ARDFHEIS SKETCH:Despite seat losses and division over coalition option, delegates were in good form, writes GERRY MORIARTY
DURING the lunch and tea breaks at the Sinn Féin Ardfheis on Saturday, an absolutely beautiful piece of music,
Unknown Soldie
r played by violinist Nigel Kennedy, was heard throughout the conference hall at the RDS.
Soulful and mournful, it was obviously a commemorative piece for the fallen dead of the first World War and other conflicts.
It seemed rather at odds with some ardfheis complaints about the wearing of the poppy and how Irish men and women must never, and should never have joined the British army.

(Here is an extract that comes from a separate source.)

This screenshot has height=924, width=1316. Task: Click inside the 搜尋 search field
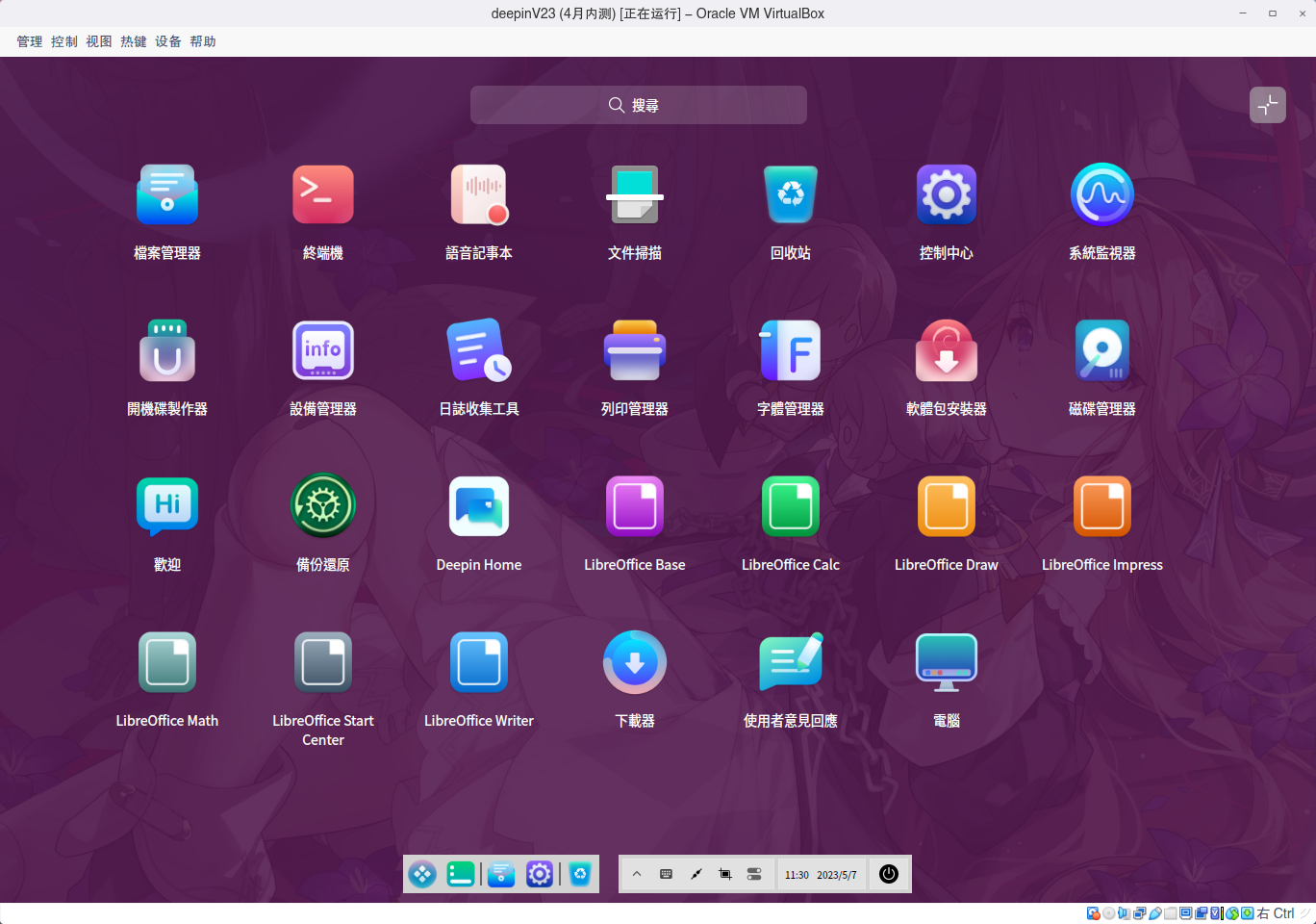point(638,105)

But maybe the sound engineer wasn’t making any particular point, maybe he just liked the piece.
Certainly though, Sinn Féin annual conferences have come a long way from the Wolfe Tones and the Men Behind the Wire.
This is a party still in transformation. Up North, as Gerry Adams told the ardfheis, Sinn Féin is in a strong position, leading a powersharing government with the DUP and looking forward to almost complete devolution by next month with the scheduled creation of a Department of Justice.
What with the lost seats and defections, it’s been trickier down South but, again, as Adams and Martin McGuinness and the other senior party figures made clear, Sinn Féin still harbours serious ambitions about being in government both in the North and the South.
Adams et al railed against Fianna Fáil and the Greens and Fine Gael of course, but equally the leadership didn’t want to close any doors to coalition. But the leadership had to work hard to persuade the conference from ruling out coalition.
Cormac Ó Dálaigh from Dublin, for instance, was firmly against coalition.
He thought that the main southern parties were as “much use as a one-legged man in an arse-kicking contest”.
Jackie Phelan from Portlaw in Waterford was of similar mind. Fianna Fáil needed “time out”, he felt. To loud cheers, he reminded delegates how Fianna Fáil in the past had “unleashed the Special Branch on Sinn Féin meetings and conferences” when they should have been “unleashing them on the bankers and developers”.
It took the likes of the heavyweights such as Martin Ferris, Caoimhghín Ó Caoláin and Pearse Doherty to persuade the ardfheis to leave the coalition option open.
Delegates were in good form, but based on previous electric conferences where you might have a few IRA members in closed session telling delegates how the “war” was progressing, this was a fairly tame ardfheis.
It might be livelier next year when another bit of history is made with the ardfheis being held in Belfast.
Still, Gerry Adams and other speakers had a secret two-word weapon to excite the faithful: Maurice Quinlivan.
Just the mention of Willie O’Dea’s nemesis and the place erupted, and when he introduced himself at the podium, the RDS went bananas.
Barry McElduff didn’t quite get the same reaction when he spoke about the DUP Minister for Culture Nelson McCausland, but people got the message when he said, “He is not Nelson Mandela”.
The Tyrone Assembly member felt that, as Minister, McCausland was not sufficiently supportive of the Irish language although the DUP man is a great enthusiast for Ulster Scots.
Barry supported the notion of Ulster Scots, but did not like the idea of McCausland equating it with the Irish language in terms of funding.
He recalled meeting a couple of Ulster Scots speakers in Ballymena and asking them what was the Ulster Scots for “it’s raining heavily”. “It’s lashing,” said one. “It’s pishing,” said the other.
He also had a suggestion for the big idea competition that President Mary McAleese launched to get the country back on track: “Get rid of the Border”.